Kate Swaffer, advocate living well with dementia, argues in the webinar below that dementia is probably where cancer was at many years ago when Kate used to be a nurse, in terms of stigma.
Dr Peter Whitehouse rightly pointed about there is a drive at the moment in the psychiatry classification to rename “dementia” as a “major neurocognitive disorder.”
But would a rose by any other name smell as sweet?
I myself have written about the nature of the “war against dementia“.
But the war theme does have major problems.
Dr Richard Taylor is another leading member of the ‘Dementia Alliance International’, living well with dementia.
‘Let’s ignore the people who are dying in this war against dementia until the war is won when we can build another country” was Richard’s comment.
Richard, I feel, is absolutely right to think about what the nature of the world we are striving to head towards is. Is this a world where there is nobody living with dementia?
Richard points out there are differences between what the cure might be. One option is a ‘vaccine against dementia’.
One wonders what quite form such a treatment will take. Having a complete genetic analysis of someone might lead to some sort of genetic therapy in a brave new world, but how would society take to something some may feel borders on ‘eugenics’?
It’s well recognised that after decades of drug development none of the drugs for which NICE has issued guidance slow down progression of disease, but can help with symptoms for a few months.
“Funding for dementia is much easier, when you instil fear, though I’m completely ashamed to report it” according to Romina Olivierio an independent consultant and advocate.
What I feel has happened is this.
During the 1890s, the Russian physiologist Ivan Pavlov was looking at salivation in dogs in response to being fed, when he noticed that his dogs would begin to salivate whenever he entered the room, even when he was not bringing them food. This is known as “conditioning”.
Using words such as “horrific”, “threatening” and “horrible” with the word “dementia” persistently in the media means that whenever the word “dementia” is used people have a very negative caricature of dementia automatically.
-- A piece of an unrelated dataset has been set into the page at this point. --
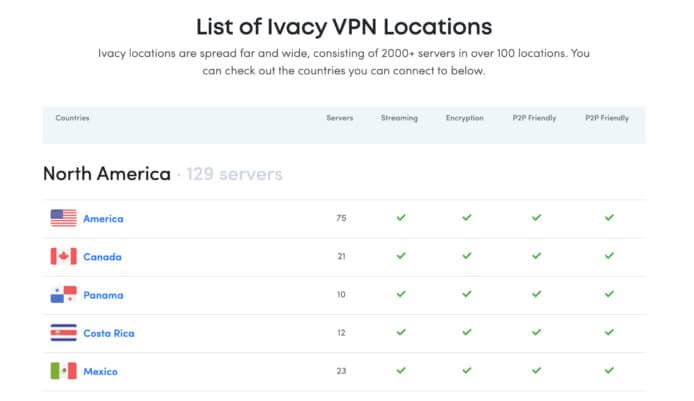Open the America country link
After Pavlov’s dog was conditioned to salivate at the sound of a bell, it eventually stopped salivating to the bell after the bell had been sounded repeatedly but no food came.
So if we stop using such negative words around the use of the word “dementia”, the negative impact of the word “dementia” itself will dissipate.
The notion of “living well with dementia” was never intended to depict a world of paradise or to airbrush any whiff of suffering with a dementia but is supposed to convey an approach where people who’ve received a diagnosis are actually helped.
Two things might happen when someone receives a diagnosis of dementia. One option is that you become written off, what Kate Swaffer has termed “prescribed disengagement” (this article contains the link to Kate’s original blogpost on her excellent blog.)
Another approach is that reasonable adjustments can be made for a person living with dementia, like a memory aid or adequate environmental signage, in the same way that they will be lawfully made for a person living with a physical disability.
In this fight for living well with dementia, we might be able to turn a negative into a positive. My overwhelming concern is that by ‘fixating‘ on a cure for dementia, we ignore people in the present currently trying to live well with dementia.